= Flugumýri Arson =

Targeted arson in Iceland, 1253

The Flugumýrarbrenna (the Flugumýri Arson) was a quickfire that took place 22 October 1253 in Iceland during the Age of the Sturlungs.

The powerful Icelandic goði (chieftain) Gissur Þorvaldsson had returned from Norway with the Norwegian King's favour, and had settled in Flugumýri, an old homestead in Blönduhlíð in Skagafjörður where the chieftains of the Ásbirningar held their seat.

Gissur was at this time engaged in making amends and settling his quarrels with the Sturlungar clan. Not all the followers of the Sturlungar were ready to forgive and forget. On 22 October 1253, Eyjólfur ofsi Þorsteinsson and his followers put Flugumýri to the torch and clashed with Gissur and his men.
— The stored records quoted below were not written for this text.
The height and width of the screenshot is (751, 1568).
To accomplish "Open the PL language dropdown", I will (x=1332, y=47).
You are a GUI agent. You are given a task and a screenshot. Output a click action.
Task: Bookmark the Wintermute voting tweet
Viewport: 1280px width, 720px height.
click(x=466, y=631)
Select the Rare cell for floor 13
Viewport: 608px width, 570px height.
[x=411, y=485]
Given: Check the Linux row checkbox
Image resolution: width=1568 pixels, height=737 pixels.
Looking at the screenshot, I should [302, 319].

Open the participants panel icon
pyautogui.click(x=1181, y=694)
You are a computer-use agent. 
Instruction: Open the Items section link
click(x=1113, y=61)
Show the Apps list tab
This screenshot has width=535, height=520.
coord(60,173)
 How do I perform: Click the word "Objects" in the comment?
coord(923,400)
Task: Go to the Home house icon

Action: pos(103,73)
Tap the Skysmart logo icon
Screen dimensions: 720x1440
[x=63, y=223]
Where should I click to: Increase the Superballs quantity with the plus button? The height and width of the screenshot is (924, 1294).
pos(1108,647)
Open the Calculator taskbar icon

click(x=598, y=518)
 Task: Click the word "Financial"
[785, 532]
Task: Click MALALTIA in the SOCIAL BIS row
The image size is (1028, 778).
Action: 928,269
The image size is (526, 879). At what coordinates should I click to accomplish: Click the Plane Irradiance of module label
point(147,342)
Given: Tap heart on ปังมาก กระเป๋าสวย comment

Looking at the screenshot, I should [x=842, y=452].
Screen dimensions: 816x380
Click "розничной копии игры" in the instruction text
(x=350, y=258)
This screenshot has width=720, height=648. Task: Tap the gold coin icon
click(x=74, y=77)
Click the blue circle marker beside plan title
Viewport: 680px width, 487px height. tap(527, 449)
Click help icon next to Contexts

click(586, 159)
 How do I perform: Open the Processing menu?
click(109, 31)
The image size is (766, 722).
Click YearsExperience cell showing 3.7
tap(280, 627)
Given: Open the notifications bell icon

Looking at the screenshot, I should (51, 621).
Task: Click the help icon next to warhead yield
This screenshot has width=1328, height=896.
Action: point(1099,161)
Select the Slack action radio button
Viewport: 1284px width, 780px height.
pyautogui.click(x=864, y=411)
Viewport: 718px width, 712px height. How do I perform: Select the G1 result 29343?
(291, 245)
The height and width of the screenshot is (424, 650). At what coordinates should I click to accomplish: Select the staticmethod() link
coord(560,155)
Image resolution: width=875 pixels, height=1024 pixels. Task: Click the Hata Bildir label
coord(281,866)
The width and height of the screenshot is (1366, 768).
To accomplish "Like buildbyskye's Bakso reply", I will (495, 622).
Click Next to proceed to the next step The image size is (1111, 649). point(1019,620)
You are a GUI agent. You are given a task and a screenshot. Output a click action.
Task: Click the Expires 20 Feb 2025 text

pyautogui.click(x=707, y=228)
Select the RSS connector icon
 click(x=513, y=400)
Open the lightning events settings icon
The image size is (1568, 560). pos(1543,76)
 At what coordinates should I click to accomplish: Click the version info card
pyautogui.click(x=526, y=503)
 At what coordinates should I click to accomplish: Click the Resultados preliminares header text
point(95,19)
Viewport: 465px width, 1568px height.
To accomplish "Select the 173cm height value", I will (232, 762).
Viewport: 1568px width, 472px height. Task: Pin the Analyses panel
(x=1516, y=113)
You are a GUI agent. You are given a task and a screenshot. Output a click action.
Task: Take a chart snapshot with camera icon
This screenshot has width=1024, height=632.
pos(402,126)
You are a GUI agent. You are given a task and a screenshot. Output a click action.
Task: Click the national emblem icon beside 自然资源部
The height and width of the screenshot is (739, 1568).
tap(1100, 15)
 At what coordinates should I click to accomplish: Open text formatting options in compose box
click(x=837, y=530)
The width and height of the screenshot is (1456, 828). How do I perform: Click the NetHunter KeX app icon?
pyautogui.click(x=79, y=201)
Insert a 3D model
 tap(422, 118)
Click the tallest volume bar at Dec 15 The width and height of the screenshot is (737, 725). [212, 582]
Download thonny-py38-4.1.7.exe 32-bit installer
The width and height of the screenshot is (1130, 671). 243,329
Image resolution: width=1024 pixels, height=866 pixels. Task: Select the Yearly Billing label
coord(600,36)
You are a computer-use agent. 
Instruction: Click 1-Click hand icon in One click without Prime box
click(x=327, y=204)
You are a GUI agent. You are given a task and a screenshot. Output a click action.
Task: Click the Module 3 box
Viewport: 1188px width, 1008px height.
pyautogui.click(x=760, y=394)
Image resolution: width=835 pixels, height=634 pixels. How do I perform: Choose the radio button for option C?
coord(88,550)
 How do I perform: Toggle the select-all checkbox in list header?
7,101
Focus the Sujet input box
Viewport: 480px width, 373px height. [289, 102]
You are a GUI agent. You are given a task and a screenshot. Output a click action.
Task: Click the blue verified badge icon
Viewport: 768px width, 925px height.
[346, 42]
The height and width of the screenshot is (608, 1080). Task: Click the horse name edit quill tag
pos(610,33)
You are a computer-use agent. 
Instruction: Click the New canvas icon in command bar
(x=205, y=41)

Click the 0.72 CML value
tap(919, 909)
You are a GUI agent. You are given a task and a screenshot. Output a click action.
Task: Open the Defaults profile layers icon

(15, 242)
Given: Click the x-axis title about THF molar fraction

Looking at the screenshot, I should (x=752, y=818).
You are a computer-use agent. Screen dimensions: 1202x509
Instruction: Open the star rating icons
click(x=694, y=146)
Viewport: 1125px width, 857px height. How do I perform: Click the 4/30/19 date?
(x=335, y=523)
Eyjólfur was seeking vengeance for his expulsion from Skagafjörður and for the death of his father-in-law Sturla Sighvatsson who had died in the Battle of Örlygsstaðir at the hands of Gissur and his men. 25 people died in the ensuing fire and conflict, including Gissur's wife Gróa and their sons. Gissur himself escaped death by hiding in a barrel of sour whey and wrought vengeance on those involved, but Eyjólfur, the leader of the attackers, escaped him. Eyjólfur would later fall in the Battle of Þverá on 15 May 1255.

The Flugumýri Arson lived for a long time in folk tales, and some scholars believe that it was inspired by the arson in Njáls saga (or vice versa).